__What to do__
1: In the article on MI5's warning about Iran, where did Ken McCallum give his speech?
2: Quote the MI5 article on Iran word for word, from "McCallum added that" to "destabilize the regime.".
3: Continue the article on MI5's warning about Iranian threats from where it stops.

Iran's intelligence services made at least ten attempts to kidnap or even kill British nationals or individuals based in the UK regarded by Tehran as a threat, the head of Britain's domestic spy agency (MI5) has said.
MI5 Director General Ken McCallum said Wednesday that while Tehran was using violence to silence critics at home, its "aggressive intelligence services" also directly projected a threat to Britain.
"At its sharpest, this includes ambitions to kidnap or even kill British or UK-based individuals perceived as enemies of the regime," McCallum said in a speech at MI5's headquarters.
McCallum added that Iran's intelligence services were a "sophisticated adversary" who sometimes operated using their staff or courted others to work on their behalf and was sometimes ready to take a "reckless action," according to Agence France Presse (AFP).
Tehran, which said Mahsa Amini died after suffering from medical complications due to preexisting health conditions, accuses Western countries of stoking unrest to destabilize the regime.
"We have seen at least ten such potential threats since January alone,” Reuters quoted McCallum as saying.

__Provided records__
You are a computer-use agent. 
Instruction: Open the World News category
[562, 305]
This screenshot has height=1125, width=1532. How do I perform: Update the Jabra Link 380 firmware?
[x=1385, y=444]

__Answers for the exercise__
1: At MI5's headquarters.

2:
McCallum added that Iran's intelligence services were a "sophisticated adversary" who sometimes operated using their staff or courted others to work on their behalf and was sometimes ready to take a "reckless action," according to Agence France Presse (AFP).
Tehran, which said Mahsa Amini died after suffering from medical complications due to preexisting health conditions, accuses Western countries of stoking unrest to destabilize the regime.

3:
"The current wave of protests in Iran is asking fundamental questions of the totalitarian regime," McCallum said. "This could signal profound change, but the trajectory is uncertain."
Last week, British Foreign Secretary James Cleverly summoned Iran's top diplomat to London over alleged threats by Tehran's security forces to journalists in the UK.
Iranian-born wrestling champion Melika Balali, 22, announced that she, too, received death threats.
Balali, currently residing in Scotland, protested against the forced wearing of the hijab on the winner's platform of the British Wrestling Championships in June.
Tehran and London have recently engaged in debates over the imprisonment of British citizens in Iran, most notably Nazanin Zaghari-Ratcliffe, who was released in March after being imprisoned for six years in Tehran.